Acronis, a global leader in cybersecurity and data protection, today released the findings of the Acronis Cyberthreats Report H1 2025, detailing the most popular threat vectors, active threat groups, and targeted industries in the first half of 2025. Ransomware remains the major threat for large and medium-sized businesses worldwide, with new groups increasingly leveraging AI to automate their activities. Phishing accounted for 25% of all attacks and 52% of attacks targeted managed service providers (MSPs), a 22% increase compared to the first half of 2024.
In the UAE, the report revealed encouraging results. Ransomware detections were among the lowest worldwide, with five or fewer incidents per 10,000 workloads between January and June 2025. However, cyber activity spiked around key moments such as in March 2025 when the UAE signed several Comprehensive Economic Partnership Agreements (CEPAs). A temporary dip in the following month suggests that enhanced security measures were effective, but detections quickly rebounded in May as attackers adapted their tactics. Zooming out, this trend of focused attacks was also evident in the aftermath of the record-breaking floods of April 2024, when the disruption of services presented an opportunity for attackers to exploit.
“The UAE continues to demonstrate resilience with some of the lowest ransomware rates globally, but the data shows attackers are quick to exploit moments of disruption, whether natural or economic,” said Ziad Nasr, General Manager, Acronis Middle East. “As the country accelerates its digital growth and international partnerships, MSPs and enterprises alike must double down on AI-driven detection, proactive vulnerability management, and robust EDR to safeguard critical sectors and ensure long-term resilience.”
The report also revealed that in May 2025, the UAE had the second largest percentage of blocked malicious URLs at the endpoint (10.9%), behind only Canada (13.5%), and far ahead of the US (9.4%) and the UK (4.6%). Acronis noted this represents a major risk, as its research found that, on average, close to one in ten users globally clicked on malicious links that managed to bypass initial filters in the first half of the year.

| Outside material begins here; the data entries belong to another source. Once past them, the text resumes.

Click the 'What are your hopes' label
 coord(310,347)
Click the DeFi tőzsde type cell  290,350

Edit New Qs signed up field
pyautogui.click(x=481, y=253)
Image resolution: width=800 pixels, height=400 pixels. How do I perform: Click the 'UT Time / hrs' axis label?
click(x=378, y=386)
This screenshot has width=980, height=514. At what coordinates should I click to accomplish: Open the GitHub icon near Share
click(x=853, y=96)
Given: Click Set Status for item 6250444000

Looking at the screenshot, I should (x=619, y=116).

Acronis’ analysis also showed shifts in attacker behaviour across global markets. Ransomware groups are increasingly using AI to craft sophisticated social engineering campaigns, with business email compromise (BEC) and related attacks rising from 20% to 25.6% between January and May 2025 compared to the same period in 2024. Malware was also found in 1.47% of Microsoft 365 email backups, highlighting the persistence of advanced threats targeting widely used platforms.

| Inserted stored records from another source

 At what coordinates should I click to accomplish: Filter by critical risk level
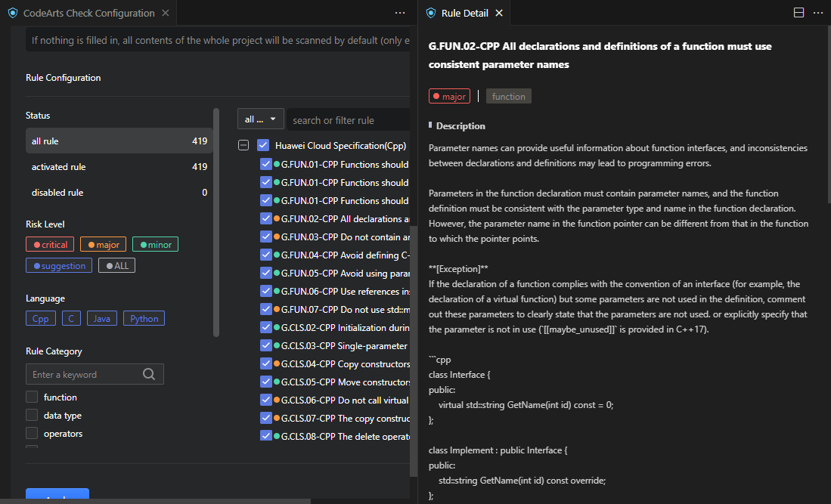pyautogui.click(x=50, y=244)
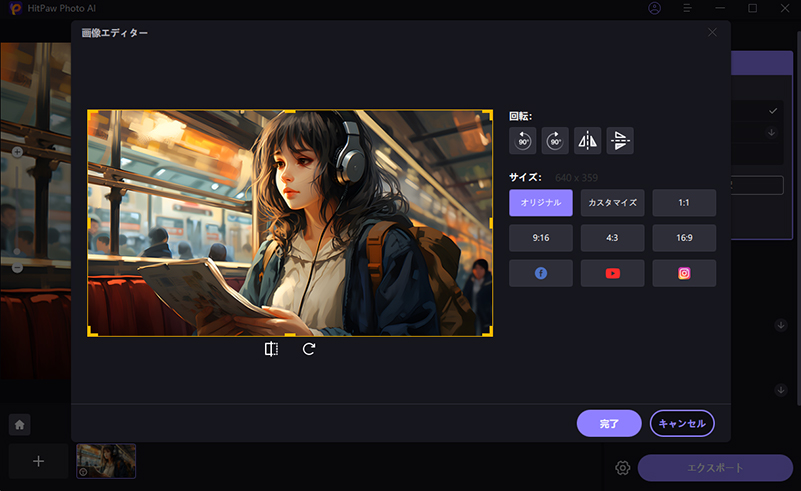Open the カスタマイズ size option
This screenshot has height=491, width=801.
coord(612,203)
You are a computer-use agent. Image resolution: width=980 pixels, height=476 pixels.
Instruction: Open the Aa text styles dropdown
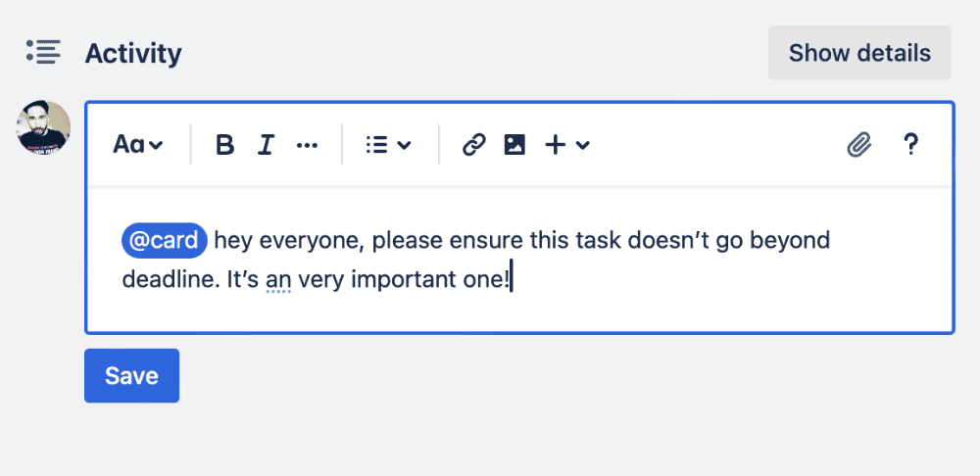pos(137,145)
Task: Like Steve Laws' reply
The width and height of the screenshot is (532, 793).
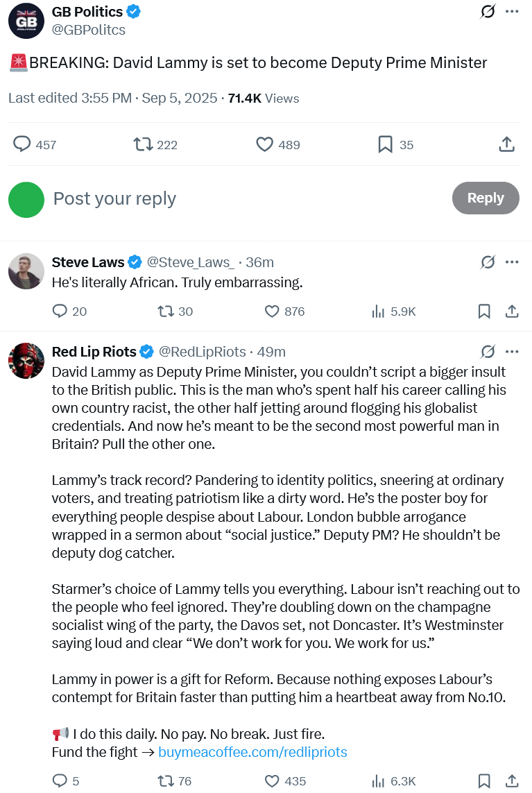Action: pos(273,312)
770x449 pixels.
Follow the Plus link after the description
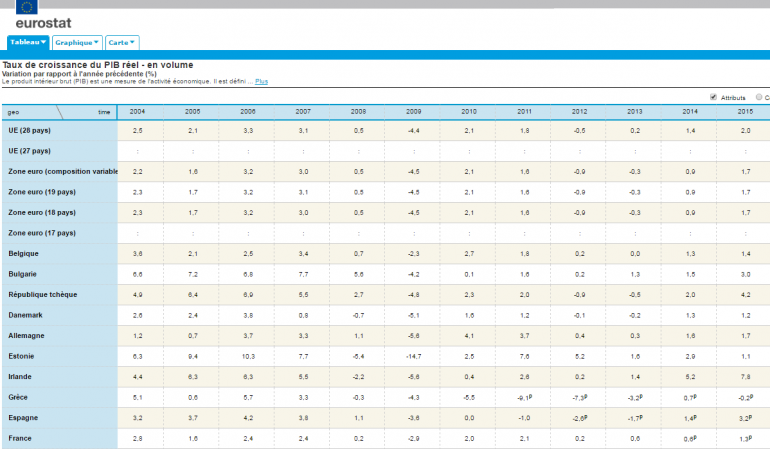(x=261, y=81)
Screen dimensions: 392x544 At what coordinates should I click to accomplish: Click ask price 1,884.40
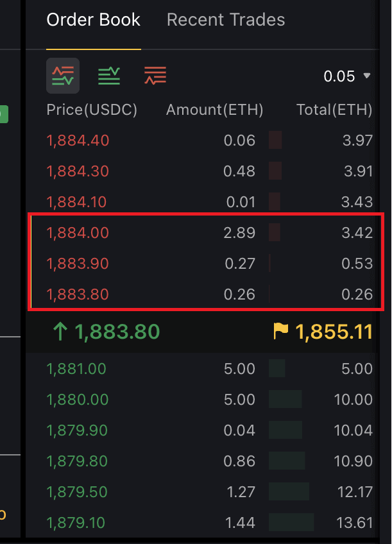(x=78, y=140)

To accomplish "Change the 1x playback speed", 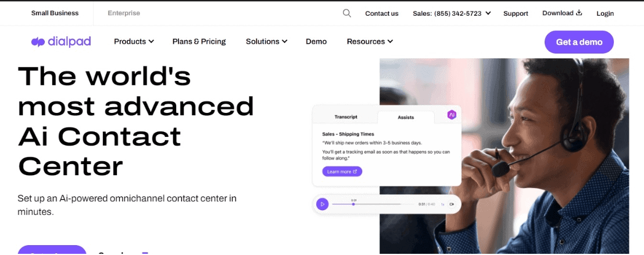I will point(443,204).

While the overall number of attacks targeting MSPs fell, the nature of attacks changed significantly. Phishing accounted for more than half of all attacks targeting MSPs in 2025, compared to just 30% in 2024, while Remote Desktop Protocol (RDP) attacks almost disappeared entirely.
“While the endgame for cybercriminals is still ransomware, how they get there is changing,” said Gerald Beuchelt, CISO at Acronis. “Even the least sophisticated attackers today have access to advanced AI capabilities, generating social engineering attacks, and automating their activities with minimal effort. The result is MSPs, ISPs, and others are constantly exposed to sophisticated attacks including increasingly advanced deepfakes, and all it takes is one mistake to put the organisation’s entire future at risk. To survive in this threat landscape and avoid damaging ransomware payloads, a holistic cyber protection strategy that incorporates advanced detection, response and recovery capabilities is essential.”